- SET PROBLEM -
Output the listing word for word, starting with its first line and going on through the line that contains "Looking at the screenshot, I should (x=223, y=627).", with both of those lines included.

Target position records
___
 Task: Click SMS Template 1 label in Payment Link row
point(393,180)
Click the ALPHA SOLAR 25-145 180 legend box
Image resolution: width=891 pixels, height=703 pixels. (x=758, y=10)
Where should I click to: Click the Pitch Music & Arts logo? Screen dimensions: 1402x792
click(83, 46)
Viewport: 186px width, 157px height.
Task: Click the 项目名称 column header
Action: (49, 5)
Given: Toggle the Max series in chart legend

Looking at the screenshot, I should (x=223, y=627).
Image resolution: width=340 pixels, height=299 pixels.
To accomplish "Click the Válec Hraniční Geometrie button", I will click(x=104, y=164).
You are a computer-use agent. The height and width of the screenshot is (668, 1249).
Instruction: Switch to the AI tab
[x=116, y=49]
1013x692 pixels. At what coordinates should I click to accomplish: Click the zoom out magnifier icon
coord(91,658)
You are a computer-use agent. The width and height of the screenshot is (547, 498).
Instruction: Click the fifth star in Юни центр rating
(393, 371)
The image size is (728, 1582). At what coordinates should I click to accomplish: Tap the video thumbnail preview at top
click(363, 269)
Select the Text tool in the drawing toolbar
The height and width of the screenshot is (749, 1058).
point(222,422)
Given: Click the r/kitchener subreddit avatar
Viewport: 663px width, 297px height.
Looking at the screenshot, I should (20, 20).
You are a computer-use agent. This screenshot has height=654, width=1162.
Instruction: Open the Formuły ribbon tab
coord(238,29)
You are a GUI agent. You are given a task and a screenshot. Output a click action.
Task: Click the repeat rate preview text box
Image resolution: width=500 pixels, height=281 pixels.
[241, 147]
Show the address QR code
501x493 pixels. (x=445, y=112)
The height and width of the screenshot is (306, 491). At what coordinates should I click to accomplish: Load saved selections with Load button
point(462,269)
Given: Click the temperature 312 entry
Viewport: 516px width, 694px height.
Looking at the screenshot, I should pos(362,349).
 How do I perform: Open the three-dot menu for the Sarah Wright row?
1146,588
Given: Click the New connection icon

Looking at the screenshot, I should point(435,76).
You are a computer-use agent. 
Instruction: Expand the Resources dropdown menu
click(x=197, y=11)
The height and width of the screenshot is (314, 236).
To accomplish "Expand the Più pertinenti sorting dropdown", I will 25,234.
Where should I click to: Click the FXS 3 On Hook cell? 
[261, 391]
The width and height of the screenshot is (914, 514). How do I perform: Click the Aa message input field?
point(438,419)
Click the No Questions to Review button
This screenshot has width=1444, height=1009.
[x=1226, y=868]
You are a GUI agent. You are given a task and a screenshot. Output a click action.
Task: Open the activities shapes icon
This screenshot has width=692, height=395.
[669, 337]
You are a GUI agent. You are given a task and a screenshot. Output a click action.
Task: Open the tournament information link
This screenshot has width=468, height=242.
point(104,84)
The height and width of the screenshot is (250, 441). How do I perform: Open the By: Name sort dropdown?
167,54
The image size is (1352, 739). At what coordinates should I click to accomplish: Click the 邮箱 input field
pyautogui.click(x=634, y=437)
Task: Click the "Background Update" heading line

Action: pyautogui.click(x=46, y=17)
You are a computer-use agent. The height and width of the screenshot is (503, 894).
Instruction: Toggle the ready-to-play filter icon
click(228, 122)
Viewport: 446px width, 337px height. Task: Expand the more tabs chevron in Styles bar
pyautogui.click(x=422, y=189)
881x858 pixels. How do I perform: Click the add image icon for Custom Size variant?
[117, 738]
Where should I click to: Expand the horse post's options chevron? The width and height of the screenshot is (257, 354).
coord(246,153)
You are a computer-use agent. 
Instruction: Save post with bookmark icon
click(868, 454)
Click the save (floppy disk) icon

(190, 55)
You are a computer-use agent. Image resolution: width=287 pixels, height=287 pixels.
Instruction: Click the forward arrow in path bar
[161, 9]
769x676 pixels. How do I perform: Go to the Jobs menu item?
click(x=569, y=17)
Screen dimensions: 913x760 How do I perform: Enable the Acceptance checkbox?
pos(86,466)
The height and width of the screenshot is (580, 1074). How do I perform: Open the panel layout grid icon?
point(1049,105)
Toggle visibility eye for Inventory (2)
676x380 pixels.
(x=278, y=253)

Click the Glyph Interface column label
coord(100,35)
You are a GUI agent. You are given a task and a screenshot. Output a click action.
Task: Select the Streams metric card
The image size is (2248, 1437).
___
- OUTPUT BELOW -
 Task: Click SMS Template 1 label in Payment Link row
point(393,180)
Click the ALPHA SOLAR 25-145 180 legend box
Image resolution: width=891 pixels, height=703 pixels. (x=758, y=10)
Where should I click to: Click the Pitch Music & Arts logo? Screen dimensions: 1402x792
click(83, 46)
Viewport: 186px width, 157px height.
Task: Click the 项目名称 column header
Action: (49, 5)
Given: Toggle the Max series in chart legend

Looking at the screenshot, I should (x=223, y=627).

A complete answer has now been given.